All lines from the one containing "Where should I click to: Click the year" down to the final line of the entries below: return them exactly.

◇ ◇ ◇

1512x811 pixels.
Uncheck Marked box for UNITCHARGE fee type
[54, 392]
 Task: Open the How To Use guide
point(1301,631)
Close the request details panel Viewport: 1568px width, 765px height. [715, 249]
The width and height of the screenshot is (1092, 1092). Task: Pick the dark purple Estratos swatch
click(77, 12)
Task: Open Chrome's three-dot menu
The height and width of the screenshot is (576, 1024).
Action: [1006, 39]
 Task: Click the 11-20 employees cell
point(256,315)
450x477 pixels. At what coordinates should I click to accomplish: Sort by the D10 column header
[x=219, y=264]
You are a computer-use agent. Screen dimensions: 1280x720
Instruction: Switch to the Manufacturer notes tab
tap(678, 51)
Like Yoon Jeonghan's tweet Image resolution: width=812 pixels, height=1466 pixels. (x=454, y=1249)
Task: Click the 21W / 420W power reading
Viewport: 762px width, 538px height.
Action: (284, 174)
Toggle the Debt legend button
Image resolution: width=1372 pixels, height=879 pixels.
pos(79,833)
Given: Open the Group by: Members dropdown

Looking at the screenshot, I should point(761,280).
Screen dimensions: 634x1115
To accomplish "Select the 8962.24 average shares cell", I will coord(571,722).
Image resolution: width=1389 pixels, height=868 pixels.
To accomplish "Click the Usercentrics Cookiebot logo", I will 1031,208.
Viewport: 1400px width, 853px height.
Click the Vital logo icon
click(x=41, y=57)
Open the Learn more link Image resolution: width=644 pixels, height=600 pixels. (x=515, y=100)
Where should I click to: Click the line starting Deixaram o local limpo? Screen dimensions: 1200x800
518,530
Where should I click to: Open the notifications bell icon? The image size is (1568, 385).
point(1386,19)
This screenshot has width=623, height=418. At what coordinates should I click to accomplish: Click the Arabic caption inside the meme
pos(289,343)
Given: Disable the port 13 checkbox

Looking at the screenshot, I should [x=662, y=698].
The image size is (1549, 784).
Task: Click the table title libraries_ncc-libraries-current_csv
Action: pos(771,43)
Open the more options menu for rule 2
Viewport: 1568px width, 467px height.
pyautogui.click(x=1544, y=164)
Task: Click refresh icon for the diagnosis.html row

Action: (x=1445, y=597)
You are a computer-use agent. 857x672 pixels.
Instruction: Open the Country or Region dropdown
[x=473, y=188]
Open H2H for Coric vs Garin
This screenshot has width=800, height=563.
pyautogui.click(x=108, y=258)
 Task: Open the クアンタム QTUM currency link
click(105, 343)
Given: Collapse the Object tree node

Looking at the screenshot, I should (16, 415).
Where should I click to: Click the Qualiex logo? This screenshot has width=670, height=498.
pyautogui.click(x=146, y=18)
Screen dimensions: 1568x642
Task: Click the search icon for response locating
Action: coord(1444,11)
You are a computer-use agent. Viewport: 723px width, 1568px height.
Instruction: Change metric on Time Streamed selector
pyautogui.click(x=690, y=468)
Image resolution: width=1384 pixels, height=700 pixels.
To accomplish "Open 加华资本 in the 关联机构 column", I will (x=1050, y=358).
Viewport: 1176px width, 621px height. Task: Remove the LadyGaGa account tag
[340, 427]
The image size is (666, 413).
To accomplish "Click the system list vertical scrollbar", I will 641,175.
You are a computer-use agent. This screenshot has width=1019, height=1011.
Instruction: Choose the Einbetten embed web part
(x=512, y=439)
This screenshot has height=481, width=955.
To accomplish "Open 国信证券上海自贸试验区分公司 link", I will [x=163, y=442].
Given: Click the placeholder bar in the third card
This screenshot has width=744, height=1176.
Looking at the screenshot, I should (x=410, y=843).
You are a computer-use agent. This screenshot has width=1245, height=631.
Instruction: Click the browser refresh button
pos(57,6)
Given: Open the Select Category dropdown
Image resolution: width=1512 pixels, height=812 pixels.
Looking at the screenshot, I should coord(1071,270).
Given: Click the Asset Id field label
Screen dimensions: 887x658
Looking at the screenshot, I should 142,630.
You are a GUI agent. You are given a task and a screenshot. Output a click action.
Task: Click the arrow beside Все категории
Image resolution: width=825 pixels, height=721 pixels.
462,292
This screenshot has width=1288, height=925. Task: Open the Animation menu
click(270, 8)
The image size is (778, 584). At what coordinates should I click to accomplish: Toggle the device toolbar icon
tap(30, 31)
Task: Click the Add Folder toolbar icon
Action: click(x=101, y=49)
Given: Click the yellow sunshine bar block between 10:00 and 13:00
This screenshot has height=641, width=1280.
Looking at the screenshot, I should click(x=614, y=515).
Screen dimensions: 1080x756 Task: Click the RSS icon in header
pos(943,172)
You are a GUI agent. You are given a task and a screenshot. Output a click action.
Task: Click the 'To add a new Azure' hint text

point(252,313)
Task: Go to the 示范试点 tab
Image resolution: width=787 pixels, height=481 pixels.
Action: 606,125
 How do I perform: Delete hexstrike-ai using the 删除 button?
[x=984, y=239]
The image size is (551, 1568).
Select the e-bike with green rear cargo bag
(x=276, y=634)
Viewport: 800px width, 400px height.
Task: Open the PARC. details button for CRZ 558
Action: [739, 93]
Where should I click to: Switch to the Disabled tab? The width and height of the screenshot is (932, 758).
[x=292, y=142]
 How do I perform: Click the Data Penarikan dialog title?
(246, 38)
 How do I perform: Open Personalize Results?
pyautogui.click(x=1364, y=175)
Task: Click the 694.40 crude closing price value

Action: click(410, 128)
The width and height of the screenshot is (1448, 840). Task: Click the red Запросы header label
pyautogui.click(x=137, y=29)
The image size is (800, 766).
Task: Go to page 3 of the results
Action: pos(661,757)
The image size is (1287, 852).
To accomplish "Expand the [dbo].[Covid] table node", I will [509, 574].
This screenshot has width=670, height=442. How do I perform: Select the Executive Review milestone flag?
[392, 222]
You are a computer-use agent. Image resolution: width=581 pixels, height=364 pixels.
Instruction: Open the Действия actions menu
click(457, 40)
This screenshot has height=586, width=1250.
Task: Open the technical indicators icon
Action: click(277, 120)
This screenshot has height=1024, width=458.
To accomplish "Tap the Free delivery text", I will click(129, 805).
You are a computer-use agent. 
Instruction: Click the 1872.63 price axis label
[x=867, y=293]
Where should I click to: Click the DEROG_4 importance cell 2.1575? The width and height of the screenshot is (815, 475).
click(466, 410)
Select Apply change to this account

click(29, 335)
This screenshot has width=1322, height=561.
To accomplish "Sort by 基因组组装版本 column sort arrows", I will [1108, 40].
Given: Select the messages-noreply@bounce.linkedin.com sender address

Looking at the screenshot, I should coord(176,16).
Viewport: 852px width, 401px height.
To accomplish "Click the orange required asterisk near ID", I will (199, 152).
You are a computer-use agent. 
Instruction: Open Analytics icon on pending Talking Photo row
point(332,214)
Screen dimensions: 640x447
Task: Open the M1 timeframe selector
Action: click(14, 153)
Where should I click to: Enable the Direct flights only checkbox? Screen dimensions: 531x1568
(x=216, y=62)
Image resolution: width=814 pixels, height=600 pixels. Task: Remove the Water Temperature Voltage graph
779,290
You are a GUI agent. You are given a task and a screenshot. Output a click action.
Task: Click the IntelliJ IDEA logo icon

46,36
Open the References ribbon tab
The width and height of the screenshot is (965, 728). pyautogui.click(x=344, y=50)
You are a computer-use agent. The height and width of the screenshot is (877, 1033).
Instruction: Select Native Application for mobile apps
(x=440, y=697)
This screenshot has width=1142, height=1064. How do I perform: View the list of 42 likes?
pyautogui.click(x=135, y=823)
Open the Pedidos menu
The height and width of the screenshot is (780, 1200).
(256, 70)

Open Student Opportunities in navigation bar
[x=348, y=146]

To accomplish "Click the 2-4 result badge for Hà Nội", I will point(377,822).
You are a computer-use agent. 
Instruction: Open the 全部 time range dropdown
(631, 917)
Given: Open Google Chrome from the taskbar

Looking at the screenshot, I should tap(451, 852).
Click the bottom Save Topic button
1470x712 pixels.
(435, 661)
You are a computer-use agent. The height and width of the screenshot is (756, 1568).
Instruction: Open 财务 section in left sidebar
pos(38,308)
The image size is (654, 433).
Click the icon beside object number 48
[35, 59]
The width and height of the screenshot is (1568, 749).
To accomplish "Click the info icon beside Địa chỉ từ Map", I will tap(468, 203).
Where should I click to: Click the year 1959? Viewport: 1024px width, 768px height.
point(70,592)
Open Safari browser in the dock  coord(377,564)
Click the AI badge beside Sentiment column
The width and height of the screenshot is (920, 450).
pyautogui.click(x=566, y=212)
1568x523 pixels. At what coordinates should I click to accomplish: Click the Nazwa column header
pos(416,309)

◇ ◇ ◇

#### [SOLUTION FOR THIS EXERCISE]
Where should I click to: Click the year 1959? Viewport: 1024px width, 768px height.
point(70,592)
Open Safari browser in the dock  coord(377,564)
Click the AI badge beside Sentiment column
The width and height of the screenshot is (920, 450).
pyautogui.click(x=566, y=212)
1568x523 pixels. At what coordinates should I click to accomplish: Click the Nazwa column header
pos(416,309)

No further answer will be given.